Everyone seemed to be silently evaluating the logic of the plan. Avelar, his gaze lowered and thoughtful, broke the moment. "Elysian... the experiment you mentioned earlier. The 'Beta Shadows of Alfheim.' Tell me about it. In full." Echo looked directly at him, surprised. Elysian didn't hesitate.

"It was a project led by a consortium of laboratories affiliated with governments allied with the Aegis. A dark experiment conducted under the pretext of preserving memories and exceptional abilities in fallen warriors. The idea was to create hybrid soldiers who would never age, never tire. But... it failed."

He paused briefly, his gray eyes fixating on the holograms of bodies reconstructed with metal components and human tissue.

"The first prototypes, the Alpha Shadows, suffered a complete loss of identity. Those in the Beta series... retained remnants. Human reactions, hazy memories. But they became unstable. Many collapsed, freaked out, entered an existential loop. And those who didn't go mad... were considered a threat. The project was officially deactivated. But never destroyed."

A silence fell for a few seconds. Nyx, who had been sitting silently until then, stood up abruptly. Frustration filled her voice. "And you've kept this to yourself this whole time, Elysian?! You knew about it, and you thought it wasn't worth telling us?!"

He turned to her with complete neutrality. "At the time, it was a hypothesis. Isolated information. If you had brought it to this table, it would have created internal chaos. And without anything concrete, it would be an unnecessary risk."
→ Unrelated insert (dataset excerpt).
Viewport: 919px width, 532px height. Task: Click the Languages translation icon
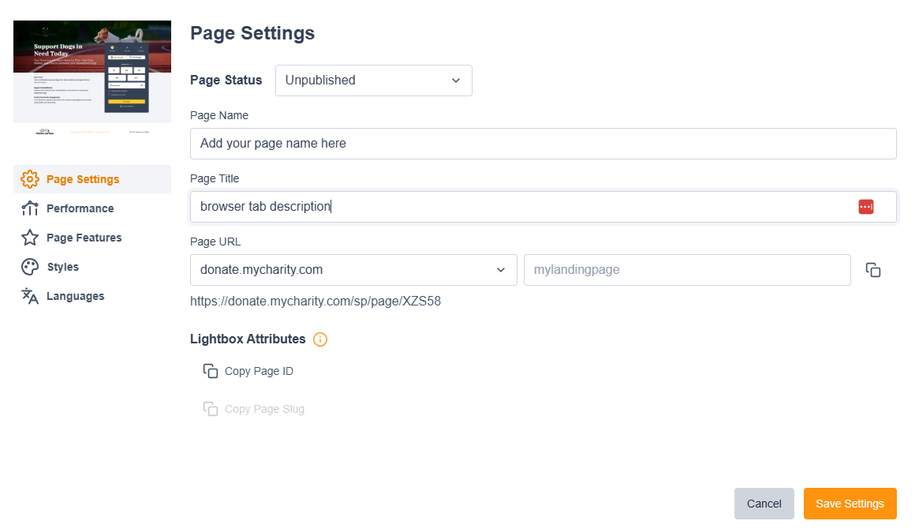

"That's our decision!" she shouted, glaring at the others. "Do you think this is normal?!"

None of those present responded immediately. Then, calmly, Gaea shook her head. "He's not like us, Nyx. And you know it." Nyx became even more enraged by the comment and asked, somewhat irritably, "And that's why you accept it? So easily?"

Ignis crossed his arms. "Because with Elysian... wrong decisions are rare. He calculates, tests, concludes. He's cold. But efficient." Orion just closed his eyes, murmuring. "He does what needs to be done. No more, no less."

Nyx looked around, stunned. She was the only one with clenched fists. The only one conflicted. "You've lost your mind..." But then Avelar's voice rang out firmly. "No. We're just adapting. He doesn't act out of ego, Nyx. He acts so that no one here has to die for nothing."

The room fell silent again. Elysian remained still. The data floated before him, spinning slowly like moons trapped in the gravity of his gaze.

"Elysian," Avelar said finally, with authority. "The plan is yours. You will be in full command of this operation. Arms, soldiers, resources... even us, if necessary."

"As long as no member is put at unnecessary risk of death." Ignis finished seriously. Elysian nodded. "That will be the priority. Efficiency without waste."

The holograms were erased. The fate had been sealed. The Remnant's next move would be a hunt. And Elysian's cold gaze already traced every possible possibility... and those no one else dared even imagine.